** RECORDS SHOWN follows **
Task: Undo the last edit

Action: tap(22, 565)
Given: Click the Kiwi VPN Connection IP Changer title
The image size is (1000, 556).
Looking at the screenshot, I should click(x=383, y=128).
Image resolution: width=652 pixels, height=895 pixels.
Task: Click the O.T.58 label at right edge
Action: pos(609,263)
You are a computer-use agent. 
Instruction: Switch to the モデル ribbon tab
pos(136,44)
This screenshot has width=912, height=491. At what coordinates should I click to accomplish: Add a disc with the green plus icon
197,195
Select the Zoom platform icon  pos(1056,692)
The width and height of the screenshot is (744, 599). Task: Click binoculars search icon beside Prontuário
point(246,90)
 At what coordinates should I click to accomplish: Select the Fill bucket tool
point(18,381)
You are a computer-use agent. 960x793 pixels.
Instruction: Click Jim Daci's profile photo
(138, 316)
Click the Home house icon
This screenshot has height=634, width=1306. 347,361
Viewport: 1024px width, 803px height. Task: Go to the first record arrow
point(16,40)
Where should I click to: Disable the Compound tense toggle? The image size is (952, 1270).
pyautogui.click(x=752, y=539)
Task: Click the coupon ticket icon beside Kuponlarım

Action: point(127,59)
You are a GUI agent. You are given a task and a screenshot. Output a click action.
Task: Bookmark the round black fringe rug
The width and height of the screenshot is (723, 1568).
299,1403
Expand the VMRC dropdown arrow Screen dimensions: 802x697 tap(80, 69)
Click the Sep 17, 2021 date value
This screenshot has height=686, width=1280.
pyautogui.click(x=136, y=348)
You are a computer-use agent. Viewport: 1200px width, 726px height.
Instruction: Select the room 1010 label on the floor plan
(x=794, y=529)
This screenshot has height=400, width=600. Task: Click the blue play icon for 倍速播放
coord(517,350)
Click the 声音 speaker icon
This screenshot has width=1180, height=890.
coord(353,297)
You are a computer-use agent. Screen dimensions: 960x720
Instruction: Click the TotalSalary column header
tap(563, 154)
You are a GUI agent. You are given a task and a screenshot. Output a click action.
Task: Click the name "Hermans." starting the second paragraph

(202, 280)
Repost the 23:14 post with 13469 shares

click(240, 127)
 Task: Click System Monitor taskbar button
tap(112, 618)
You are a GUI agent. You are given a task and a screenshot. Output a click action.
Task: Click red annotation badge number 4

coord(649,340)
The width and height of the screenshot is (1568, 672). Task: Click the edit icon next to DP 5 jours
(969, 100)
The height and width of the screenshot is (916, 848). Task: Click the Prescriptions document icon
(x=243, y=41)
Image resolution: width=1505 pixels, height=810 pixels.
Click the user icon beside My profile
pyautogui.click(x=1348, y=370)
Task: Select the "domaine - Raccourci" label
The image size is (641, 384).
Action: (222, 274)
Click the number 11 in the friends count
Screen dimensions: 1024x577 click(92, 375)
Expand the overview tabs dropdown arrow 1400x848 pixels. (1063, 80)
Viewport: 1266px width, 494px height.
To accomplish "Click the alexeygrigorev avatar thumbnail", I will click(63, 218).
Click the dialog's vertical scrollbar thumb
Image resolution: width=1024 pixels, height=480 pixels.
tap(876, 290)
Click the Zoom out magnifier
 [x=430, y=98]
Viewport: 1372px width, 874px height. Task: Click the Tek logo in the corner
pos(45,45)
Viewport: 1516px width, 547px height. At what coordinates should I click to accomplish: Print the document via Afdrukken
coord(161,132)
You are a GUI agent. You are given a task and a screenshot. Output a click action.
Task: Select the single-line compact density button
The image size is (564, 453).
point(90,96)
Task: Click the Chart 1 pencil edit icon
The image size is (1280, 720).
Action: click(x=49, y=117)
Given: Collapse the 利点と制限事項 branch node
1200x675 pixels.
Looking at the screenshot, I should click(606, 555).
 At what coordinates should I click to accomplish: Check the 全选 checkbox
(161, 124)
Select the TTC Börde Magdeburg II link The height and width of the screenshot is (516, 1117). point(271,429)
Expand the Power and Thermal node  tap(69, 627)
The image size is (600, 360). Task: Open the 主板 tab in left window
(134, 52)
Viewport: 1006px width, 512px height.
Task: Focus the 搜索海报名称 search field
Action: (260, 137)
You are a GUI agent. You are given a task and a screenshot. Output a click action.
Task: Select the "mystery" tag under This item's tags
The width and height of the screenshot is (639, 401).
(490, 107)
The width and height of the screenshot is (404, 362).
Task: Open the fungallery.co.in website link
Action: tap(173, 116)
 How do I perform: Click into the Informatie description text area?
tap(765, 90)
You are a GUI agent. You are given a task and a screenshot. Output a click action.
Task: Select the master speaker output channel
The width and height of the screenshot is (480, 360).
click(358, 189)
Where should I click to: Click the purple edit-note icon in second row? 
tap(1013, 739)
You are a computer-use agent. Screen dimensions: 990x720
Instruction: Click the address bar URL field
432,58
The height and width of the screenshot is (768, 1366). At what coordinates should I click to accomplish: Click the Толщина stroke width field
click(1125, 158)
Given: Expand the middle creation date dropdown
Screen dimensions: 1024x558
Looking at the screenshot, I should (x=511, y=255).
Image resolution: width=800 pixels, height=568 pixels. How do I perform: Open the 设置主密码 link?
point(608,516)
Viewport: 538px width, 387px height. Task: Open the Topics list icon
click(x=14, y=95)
** End of RECORDS SHOWN **
> **TASK TO COMPLETE**
Please count the lines above that contain the string "date" and reply with the number alone.

> **REPLY**
2